Now, again, the massive acceleration in the long end is a little bit of a different story. And the effect of 10 years going up this fast usually doesn't continue up and up and up and higher. Could it happen? Sure, but the call of 7%, 8% rates I think is a bit of a stretch in my imagination. It's possible and certainly you have to understand that that's possible.

But I think it's much more a trend of a stabilization in the long term rates and a higher for longer, maybe there for a little while. But I think the most likely rate is probably currently where we are to lower.

So that's our thought right now with regard to how we're bond positioning as well in the effect of if we get that, we think there's a certain amount of stocks that will do well. I think the general markets will do well and bond positioning as a result of that. Not extending duration too far, but thinking about some duration in the portfolio.

- And so-- and more broadly, and I understand that what you're talking about speaks to this question, but how are you thinking about risk right now and what your risk appetite is in this environment?

JEREMY BRYAN: The very nice part about the pain that we've had to take in the bond markets to get here is that you can dial down your risk, still have exposure to the markets overall. But dial down your risk, and the penalty isn't as severe as it used to be.

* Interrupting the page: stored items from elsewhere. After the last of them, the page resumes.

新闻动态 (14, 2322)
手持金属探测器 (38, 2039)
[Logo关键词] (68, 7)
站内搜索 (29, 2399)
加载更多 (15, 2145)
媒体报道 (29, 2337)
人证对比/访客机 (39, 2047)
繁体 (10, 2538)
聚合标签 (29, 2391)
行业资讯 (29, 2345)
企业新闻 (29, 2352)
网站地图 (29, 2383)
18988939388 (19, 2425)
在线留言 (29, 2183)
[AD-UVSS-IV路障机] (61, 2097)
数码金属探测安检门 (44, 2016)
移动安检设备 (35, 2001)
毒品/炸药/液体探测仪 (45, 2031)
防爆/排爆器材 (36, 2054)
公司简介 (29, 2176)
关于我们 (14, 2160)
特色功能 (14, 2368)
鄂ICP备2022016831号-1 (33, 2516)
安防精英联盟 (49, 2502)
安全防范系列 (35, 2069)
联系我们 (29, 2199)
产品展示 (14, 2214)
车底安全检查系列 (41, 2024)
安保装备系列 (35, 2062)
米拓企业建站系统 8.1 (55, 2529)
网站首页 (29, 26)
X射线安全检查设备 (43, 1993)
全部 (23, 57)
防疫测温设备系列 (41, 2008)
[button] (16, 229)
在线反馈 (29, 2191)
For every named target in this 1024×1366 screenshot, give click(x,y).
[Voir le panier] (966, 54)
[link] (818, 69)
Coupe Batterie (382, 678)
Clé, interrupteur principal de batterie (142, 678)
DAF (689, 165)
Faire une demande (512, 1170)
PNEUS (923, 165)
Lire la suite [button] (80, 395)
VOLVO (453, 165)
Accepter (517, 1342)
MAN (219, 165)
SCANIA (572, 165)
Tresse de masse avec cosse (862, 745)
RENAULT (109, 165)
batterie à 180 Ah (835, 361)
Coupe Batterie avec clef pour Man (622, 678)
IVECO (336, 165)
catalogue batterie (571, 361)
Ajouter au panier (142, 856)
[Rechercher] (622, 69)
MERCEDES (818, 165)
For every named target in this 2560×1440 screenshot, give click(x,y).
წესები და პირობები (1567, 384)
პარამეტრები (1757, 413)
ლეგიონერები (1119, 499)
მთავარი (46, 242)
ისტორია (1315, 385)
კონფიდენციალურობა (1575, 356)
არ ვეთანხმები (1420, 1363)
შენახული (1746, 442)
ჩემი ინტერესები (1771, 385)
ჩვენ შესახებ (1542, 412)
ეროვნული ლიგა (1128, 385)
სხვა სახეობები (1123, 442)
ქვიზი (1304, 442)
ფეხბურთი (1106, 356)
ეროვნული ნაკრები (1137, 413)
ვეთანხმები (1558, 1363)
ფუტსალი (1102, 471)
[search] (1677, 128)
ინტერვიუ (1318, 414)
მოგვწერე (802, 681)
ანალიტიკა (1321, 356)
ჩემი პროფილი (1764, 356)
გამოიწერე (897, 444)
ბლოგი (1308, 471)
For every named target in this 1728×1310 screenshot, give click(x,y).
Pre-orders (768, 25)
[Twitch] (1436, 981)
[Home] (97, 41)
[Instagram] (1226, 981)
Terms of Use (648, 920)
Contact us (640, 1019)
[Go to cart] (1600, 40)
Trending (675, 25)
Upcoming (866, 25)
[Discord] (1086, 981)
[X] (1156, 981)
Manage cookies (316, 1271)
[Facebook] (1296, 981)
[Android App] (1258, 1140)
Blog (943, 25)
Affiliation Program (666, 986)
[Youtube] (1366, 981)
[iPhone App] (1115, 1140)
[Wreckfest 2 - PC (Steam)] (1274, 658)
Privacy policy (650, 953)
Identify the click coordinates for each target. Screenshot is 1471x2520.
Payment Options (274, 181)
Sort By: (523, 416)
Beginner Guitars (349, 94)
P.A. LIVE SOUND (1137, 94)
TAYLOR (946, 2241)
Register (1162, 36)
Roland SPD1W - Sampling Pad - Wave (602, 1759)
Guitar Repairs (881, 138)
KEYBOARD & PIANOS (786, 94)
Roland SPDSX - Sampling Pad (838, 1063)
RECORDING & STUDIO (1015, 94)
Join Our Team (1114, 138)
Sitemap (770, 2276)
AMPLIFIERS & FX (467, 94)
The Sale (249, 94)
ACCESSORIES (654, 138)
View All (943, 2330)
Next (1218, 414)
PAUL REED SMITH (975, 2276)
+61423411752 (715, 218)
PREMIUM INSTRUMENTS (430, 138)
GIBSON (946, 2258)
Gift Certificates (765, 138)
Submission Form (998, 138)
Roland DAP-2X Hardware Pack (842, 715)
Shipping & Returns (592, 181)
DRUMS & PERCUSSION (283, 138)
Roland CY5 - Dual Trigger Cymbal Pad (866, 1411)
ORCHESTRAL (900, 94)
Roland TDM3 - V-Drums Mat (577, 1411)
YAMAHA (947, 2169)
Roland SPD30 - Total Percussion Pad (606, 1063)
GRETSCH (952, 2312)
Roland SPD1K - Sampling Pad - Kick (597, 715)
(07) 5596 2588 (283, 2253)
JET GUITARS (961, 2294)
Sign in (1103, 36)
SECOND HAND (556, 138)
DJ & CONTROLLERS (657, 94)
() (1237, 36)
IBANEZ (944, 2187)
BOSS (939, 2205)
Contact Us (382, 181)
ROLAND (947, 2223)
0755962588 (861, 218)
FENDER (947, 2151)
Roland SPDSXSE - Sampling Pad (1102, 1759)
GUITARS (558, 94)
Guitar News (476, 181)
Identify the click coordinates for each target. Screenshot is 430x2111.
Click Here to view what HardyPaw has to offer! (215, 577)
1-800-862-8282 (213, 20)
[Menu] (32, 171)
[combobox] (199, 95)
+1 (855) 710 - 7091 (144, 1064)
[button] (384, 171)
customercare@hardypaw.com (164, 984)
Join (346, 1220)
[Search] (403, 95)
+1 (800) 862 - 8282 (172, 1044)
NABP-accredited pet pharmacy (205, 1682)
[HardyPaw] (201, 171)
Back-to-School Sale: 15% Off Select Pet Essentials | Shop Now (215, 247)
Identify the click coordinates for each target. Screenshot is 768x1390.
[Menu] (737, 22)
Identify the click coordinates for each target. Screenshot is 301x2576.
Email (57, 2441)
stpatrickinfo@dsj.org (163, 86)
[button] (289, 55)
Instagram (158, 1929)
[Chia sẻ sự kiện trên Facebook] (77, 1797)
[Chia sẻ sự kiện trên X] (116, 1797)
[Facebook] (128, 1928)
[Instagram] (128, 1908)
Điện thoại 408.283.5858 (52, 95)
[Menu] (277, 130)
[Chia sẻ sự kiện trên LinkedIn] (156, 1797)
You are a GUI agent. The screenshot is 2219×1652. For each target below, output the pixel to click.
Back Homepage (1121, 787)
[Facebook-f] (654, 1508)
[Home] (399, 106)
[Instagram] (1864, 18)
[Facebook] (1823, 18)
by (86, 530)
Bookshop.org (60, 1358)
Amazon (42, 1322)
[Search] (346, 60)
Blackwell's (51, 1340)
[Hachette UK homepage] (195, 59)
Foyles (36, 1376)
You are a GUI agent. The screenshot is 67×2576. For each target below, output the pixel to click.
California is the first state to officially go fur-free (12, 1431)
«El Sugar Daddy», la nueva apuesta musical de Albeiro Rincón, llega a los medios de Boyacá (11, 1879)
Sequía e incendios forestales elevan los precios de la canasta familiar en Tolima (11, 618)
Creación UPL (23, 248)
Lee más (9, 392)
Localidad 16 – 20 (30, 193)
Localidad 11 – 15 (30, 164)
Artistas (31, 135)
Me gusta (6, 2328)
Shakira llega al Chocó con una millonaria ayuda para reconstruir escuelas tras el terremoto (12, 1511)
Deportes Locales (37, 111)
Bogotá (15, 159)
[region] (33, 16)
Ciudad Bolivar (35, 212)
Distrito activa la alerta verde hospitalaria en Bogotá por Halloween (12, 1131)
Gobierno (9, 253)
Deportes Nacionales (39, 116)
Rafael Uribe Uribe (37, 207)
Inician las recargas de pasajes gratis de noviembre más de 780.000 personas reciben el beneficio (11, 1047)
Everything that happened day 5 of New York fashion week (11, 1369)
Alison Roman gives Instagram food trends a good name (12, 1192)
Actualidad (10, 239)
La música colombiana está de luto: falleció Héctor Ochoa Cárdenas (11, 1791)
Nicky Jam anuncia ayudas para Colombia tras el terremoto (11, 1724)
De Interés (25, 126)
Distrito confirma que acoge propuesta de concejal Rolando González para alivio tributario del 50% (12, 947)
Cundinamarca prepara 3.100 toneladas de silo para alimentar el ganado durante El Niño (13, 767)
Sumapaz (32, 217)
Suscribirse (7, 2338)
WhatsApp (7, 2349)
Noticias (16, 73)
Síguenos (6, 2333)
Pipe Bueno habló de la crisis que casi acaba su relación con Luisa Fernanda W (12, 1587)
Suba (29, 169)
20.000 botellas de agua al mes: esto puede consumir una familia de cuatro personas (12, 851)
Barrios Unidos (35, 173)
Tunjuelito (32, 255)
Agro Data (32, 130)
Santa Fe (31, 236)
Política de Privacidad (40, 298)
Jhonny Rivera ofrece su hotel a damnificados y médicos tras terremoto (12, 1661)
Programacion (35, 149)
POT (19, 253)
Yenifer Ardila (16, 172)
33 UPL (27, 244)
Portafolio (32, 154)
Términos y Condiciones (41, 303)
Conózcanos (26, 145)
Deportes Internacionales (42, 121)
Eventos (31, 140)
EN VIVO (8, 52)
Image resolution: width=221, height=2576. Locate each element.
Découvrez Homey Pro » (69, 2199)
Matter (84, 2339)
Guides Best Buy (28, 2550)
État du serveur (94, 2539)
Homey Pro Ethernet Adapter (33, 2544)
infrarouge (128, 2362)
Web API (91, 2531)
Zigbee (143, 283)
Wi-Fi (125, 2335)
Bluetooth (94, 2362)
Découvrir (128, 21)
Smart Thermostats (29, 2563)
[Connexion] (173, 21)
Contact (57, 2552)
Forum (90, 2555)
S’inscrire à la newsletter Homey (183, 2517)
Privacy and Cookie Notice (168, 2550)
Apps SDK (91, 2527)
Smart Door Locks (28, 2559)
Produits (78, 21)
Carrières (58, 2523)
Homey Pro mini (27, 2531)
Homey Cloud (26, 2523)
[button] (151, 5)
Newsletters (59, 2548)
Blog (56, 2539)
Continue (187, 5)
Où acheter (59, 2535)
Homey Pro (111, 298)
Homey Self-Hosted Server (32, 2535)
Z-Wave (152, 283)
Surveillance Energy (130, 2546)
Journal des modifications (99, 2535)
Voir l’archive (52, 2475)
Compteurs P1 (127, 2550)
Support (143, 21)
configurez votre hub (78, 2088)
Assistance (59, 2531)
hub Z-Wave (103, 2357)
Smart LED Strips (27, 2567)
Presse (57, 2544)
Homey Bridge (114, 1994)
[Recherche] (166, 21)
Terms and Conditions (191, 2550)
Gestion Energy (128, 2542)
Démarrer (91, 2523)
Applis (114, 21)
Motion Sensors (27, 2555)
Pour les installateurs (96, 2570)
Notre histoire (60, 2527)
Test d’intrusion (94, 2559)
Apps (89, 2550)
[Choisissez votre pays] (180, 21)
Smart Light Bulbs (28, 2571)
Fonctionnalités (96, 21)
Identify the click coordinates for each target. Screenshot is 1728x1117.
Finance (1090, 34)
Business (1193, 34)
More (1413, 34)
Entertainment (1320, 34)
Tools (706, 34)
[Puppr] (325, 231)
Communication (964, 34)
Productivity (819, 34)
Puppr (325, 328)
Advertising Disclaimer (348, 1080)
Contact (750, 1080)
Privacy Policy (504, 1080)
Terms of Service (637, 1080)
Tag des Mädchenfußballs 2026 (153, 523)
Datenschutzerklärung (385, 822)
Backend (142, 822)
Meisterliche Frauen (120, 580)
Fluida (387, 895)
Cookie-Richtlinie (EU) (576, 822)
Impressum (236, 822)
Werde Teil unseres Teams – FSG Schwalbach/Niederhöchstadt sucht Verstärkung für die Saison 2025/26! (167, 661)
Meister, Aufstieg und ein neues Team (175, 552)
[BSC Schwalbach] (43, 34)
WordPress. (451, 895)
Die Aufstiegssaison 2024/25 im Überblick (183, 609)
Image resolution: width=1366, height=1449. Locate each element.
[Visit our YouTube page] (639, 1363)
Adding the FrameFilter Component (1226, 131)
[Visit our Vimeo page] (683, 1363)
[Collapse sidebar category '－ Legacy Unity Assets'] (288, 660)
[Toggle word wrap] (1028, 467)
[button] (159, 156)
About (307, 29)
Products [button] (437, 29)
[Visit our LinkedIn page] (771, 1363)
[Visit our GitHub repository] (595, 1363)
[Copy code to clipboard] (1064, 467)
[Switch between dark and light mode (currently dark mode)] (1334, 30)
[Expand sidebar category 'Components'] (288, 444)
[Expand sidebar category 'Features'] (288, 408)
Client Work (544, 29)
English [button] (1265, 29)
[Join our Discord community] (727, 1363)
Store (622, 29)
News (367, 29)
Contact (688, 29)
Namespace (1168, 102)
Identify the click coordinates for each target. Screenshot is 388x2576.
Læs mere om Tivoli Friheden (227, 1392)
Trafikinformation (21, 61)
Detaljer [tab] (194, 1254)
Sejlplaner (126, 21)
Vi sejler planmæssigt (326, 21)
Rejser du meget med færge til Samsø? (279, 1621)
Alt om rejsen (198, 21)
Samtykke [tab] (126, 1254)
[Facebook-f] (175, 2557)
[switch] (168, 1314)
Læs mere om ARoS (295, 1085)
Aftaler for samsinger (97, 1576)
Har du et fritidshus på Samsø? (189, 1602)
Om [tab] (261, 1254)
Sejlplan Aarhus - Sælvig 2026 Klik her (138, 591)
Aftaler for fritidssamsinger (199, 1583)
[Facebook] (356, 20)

Two years ago, if you said I'm going to dial down my risk, I'm basically getting zero return. Now, I can say, I'm going to dial down my risk, still get 4% or 5% from a cash holding. There's nothing wrong with having a piece of that there.

But what I'm saying is that you don't issue your stock portfolios that, again, over longer periods of time-- I mean, 60% of the time over the last 90 years, the stock market has been up over 10%. So even though you're getting 4% and 5% in cash, don't leave your stocks alone, which can have significant rallies. You want to have a piece of both, and that's absolutely fine.